If implemented, Project 2025 would hinder the actions of any federal agency that has a role in addressing PFAS, but the Environmental Protection Agency (EPA) will be especially affected. Since 2021, EPA has been implementing a PFAS Strategic Roadmap, which focuses on preventing new PFAS contamination, stopping ongoing contamination, cleaning up contaminated areas, and determining the toxicity of PFAS chemicals in the environment. EPA has made significant progress in each of these areas.
Project 2025 will stop or delay all EPA actions to prevent, control, remediate, and research PFAS. While it is standard practice for a new administration to freeze rules that have not been finalized, Project 2025 plans to broaden that practice by calling for all EPA assessments, determinations, standards, and guidance to be frozen. Attempts will certainly be made to repeal or replace all final rules with weaker versions, as was done in the most recent Republican administration.
Project 2025 specifically calls for the revision of final rules and policies on the cleanup of PFAS in groundwater, designation of PFAS chemicals as Superfund hazardous substances, and the review of new chemicals under the Toxic Substances Control Act (TSCA). It recommends that all guidance documents on deriving the costs and benefits of environmental rules be withdrawn and revised, artificially suppressing benefits. It will immediately stop all EPA efforts to determine the toxicity of PFAS chemicals contaminating our land, air, and water.

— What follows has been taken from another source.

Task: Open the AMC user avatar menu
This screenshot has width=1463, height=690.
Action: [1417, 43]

In addition, Project 2025 will have a devastating impact on research and the assessment of risks to people and the environment. It calls for the elimination of EPA’s Integrated Risk Information System (IRIS), a critical research tool that identifies the health effects of pollutants, and rejects the use of all precautionary default methods used to calculate the toxicity of carcinogenic and non-cancer-causing pollutants. It recommends that all EPA science advisory boards be suspended and that no fewer than six senior political appointees be assigned to oversee and reform EPA research and science activities. The qualifications for these positions would be based on politics, not scientific expertise.

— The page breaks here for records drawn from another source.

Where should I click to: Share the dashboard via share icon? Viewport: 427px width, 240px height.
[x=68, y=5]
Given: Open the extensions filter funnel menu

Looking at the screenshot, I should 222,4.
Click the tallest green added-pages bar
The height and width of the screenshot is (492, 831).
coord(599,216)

If Project 2025 recommendations for EPA are implemented, the agency will lose almost all of its ability to protect people and the environment from PFAS contamination. Looking to future generations, “forever” is a very long time to accept PFAS exposure when there are effective actions underway that should continue and be expanded to protect people’s health.

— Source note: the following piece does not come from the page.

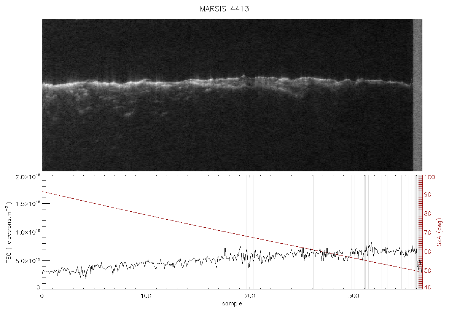Click the start of the red SZA line
This screenshot has width=449, height=316.
pyautogui.click(x=42, y=192)
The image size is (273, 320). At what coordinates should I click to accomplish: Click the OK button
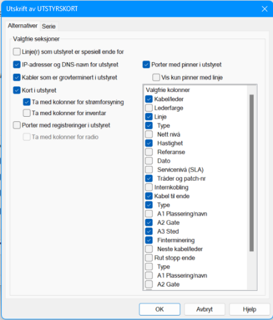[160, 309]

About Betsy Southerland: Betsy worked at the EPA for 33 years in the national Water and Superfund programs, retiring as director of science and technology in the agency’s Office of Water in 2017. She has remained active on environmental issues as a volunteer with the Environmental Protection Network and regularly testifies before Congress about clean water issues, PFAS, and emerging, unregulated contaminants.